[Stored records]
########################################

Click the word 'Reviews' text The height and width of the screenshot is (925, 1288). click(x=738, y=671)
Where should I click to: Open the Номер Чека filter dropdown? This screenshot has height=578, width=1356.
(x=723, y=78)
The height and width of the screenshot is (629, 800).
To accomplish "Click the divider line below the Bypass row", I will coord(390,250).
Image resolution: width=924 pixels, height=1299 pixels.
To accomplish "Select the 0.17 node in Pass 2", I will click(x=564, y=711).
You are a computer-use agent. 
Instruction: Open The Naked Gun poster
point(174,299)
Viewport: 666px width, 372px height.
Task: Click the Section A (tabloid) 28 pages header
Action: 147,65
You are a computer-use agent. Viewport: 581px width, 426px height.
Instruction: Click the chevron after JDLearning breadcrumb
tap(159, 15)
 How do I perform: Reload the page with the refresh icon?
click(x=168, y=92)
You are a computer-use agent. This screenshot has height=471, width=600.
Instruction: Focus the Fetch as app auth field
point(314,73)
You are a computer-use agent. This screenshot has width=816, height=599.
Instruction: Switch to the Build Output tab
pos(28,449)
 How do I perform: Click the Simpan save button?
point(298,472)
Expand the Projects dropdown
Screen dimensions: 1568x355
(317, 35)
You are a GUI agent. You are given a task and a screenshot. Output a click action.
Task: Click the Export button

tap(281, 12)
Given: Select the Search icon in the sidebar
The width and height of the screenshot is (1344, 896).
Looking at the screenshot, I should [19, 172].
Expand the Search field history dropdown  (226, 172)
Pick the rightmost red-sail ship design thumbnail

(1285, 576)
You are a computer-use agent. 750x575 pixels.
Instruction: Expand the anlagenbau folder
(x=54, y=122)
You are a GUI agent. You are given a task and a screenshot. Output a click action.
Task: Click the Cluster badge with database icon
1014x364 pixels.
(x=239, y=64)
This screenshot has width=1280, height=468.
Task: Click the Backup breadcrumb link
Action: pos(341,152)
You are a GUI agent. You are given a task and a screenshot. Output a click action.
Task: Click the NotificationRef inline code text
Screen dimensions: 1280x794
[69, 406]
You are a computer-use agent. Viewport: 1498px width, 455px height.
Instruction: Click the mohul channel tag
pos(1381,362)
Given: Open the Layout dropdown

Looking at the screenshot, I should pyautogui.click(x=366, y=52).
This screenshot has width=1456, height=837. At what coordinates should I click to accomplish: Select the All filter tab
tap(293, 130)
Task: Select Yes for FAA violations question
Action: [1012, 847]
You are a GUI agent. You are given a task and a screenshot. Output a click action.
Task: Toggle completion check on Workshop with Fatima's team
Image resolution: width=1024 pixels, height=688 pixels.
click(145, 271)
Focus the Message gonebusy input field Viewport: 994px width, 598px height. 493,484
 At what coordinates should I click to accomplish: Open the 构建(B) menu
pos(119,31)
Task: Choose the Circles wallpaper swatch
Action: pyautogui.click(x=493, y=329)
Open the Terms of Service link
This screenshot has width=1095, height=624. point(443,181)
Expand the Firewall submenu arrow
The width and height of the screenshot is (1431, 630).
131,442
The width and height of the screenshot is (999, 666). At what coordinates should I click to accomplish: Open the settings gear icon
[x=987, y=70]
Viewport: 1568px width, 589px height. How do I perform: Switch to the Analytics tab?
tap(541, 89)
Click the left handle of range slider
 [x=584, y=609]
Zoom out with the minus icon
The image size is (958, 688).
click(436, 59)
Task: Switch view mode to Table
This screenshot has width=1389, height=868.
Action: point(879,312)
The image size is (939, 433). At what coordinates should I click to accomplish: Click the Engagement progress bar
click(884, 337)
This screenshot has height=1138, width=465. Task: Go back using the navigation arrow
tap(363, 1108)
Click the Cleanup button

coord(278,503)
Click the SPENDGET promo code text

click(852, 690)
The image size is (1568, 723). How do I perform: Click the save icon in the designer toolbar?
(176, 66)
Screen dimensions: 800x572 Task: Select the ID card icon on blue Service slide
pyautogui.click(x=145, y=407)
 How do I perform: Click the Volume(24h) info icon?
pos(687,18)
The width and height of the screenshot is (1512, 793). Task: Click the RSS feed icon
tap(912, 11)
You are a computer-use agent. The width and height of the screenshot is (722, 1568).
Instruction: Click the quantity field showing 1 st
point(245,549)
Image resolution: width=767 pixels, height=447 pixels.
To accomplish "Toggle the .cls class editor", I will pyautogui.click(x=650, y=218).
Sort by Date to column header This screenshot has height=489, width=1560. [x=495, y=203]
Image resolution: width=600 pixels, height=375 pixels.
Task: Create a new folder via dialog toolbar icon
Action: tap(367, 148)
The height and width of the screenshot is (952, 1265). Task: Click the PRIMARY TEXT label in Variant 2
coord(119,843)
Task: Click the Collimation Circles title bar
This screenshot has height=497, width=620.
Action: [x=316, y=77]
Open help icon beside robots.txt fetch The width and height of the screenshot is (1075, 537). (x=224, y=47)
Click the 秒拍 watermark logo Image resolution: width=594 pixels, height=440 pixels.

########################################

▸ Aim of the exercise: When you answer, return the records above exactly as they stand.

▸ Answer below:
Click the word 'Reviews' text The height and width of the screenshot is (925, 1288). click(x=738, y=671)
Where should I click to: Open the Номер Чека filter dropdown? This screenshot has height=578, width=1356.
(x=723, y=78)
The height and width of the screenshot is (629, 800).
To accomplish "Click the divider line below the Bypass row", I will coord(390,250).
Image resolution: width=924 pixels, height=1299 pixels.
To accomplish "Select the 0.17 node in Pass 2", I will click(x=564, y=711).
You are a computer-use agent. 
Instruction: Open The Naked Gun poster
point(174,299)
Viewport: 666px width, 372px height.
Task: Click the Section A (tabloid) 28 pages header
Action: 147,65
You are a computer-use agent. Viewport: 581px width, 426px height.
Instruction: Click the chevron after JDLearning breadcrumb
tap(159, 15)
 How do I perform: Reload the page with the refresh icon?
click(x=168, y=92)
You are a computer-use agent. This screenshot has height=471, width=600.
Instruction: Focus the Fetch as app auth field
point(314,73)
You are a computer-use agent. This screenshot has width=816, height=599.
Instruction: Switch to the Build Output tab
pos(28,449)
 How do I perform: Click the Simpan save button?
point(298,472)
Expand the Projects dropdown
Screen dimensions: 1568x355
(317, 35)
You are a GUI agent. You are given a task and a screenshot. Output a click action.
Task: Click the Export button

tap(281, 12)
Given: Select the Search icon in the sidebar
The width and height of the screenshot is (1344, 896).
Looking at the screenshot, I should [19, 172].
Expand the Search field history dropdown  (226, 172)
Pick the rightmost red-sail ship design thumbnail

(1285, 576)
You are a computer-use agent. 750x575 pixels.
Instruction: Expand the anlagenbau folder
(x=54, y=122)
You are a GUI agent. You are given a task and a screenshot. Output a click action.
Task: Click the Cluster badge with database icon
1014x364 pixels.
(x=239, y=64)
This screenshot has width=1280, height=468.
Task: Click the Backup breadcrumb link
Action: pos(341,152)
You are a GUI agent. You are given a task and a screenshot. Output a click action.
Task: Click the NotificationRef inline code text
Screen dimensions: 1280x794
[69, 406]
You are a computer-use agent. Viewport: 1498px width, 455px height.
Instruction: Click the mohul channel tag
pos(1381,362)
Given: Open the Layout dropdown

Looking at the screenshot, I should pyautogui.click(x=366, y=52).
This screenshot has width=1456, height=837. At what coordinates should I click to accomplish: Select the All filter tab
tap(293, 130)
Task: Select Yes for FAA violations question
Action: [1012, 847]
You are a GUI agent. You are given a task and a screenshot. Output a click action.
Task: Toggle completion check on Workshop with Fatima's team
Image resolution: width=1024 pixels, height=688 pixels.
click(145, 271)
Focus the Message gonebusy input field Viewport: 994px width, 598px height. 493,484
 At what coordinates should I click to accomplish: Open the 构建(B) menu
pos(119,31)
Task: Choose the Circles wallpaper swatch
Action: pyautogui.click(x=493, y=329)
Open the Terms of Service link
This screenshot has width=1095, height=624. point(443,181)
Expand the Firewall submenu arrow
The width and height of the screenshot is (1431, 630).
131,442
The width and height of the screenshot is (999, 666). At what coordinates should I click to accomplish: Open the settings gear icon
[x=987, y=70]
Viewport: 1568px width, 589px height. How do I perform: Switch to the Analytics tab?
tap(541, 89)
Click the left handle of range slider
 [x=584, y=609]
Zoom out with the minus icon
The image size is (958, 688).
click(436, 59)
Task: Switch view mode to Table
This screenshot has width=1389, height=868.
Action: point(879,312)
The image size is (939, 433). At what coordinates should I click to accomplish: Click the Engagement progress bar
click(884, 337)
This screenshot has height=1138, width=465. Task: Go back using the navigation arrow
tap(363, 1108)
Click the Cleanup button

coord(278,503)
Click the SPENDGET promo code text

click(852, 690)
The image size is (1568, 723). How do I perform: Click the save icon in the designer toolbar?
(176, 66)
Screen dimensions: 800x572 Task: Select the ID card icon on blue Service slide
pyautogui.click(x=145, y=407)
 How do I perform: Click the Volume(24h) info icon?
pos(687,18)
The width and height of the screenshot is (1512, 793). Task: Click the RSS feed icon
tap(912, 11)
You are a computer-use agent. The width and height of the screenshot is (722, 1568).
Instruction: Click the quantity field showing 1 st
point(245,549)
Image resolution: width=767 pixels, height=447 pixels.
To accomplish "Toggle the .cls class editor", I will pyautogui.click(x=650, y=218).
Sort by Date to column header This screenshot has height=489, width=1560. [x=495, y=203]
Image resolution: width=600 pixels, height=375 pixels.
Task: Create a new folder via dialog toolbar icon
Action: tap(367, 148)
The height and width of the screenshot is (952, 1265). Task: Click the PRIMARY TEXT label in Variant 2
coord(119,843)
Task: Click the Collimation Circles title bar
This screenshot has height=497, width=620.
Action: [x=316, y=77]
Open help icon beside robots.txt fetch The width and height of the screenshot is (1075, 537). (x=224, y=47)
Click the 秒拍 watermark logo Image resolution: width=594 pixels, height=440 pixels.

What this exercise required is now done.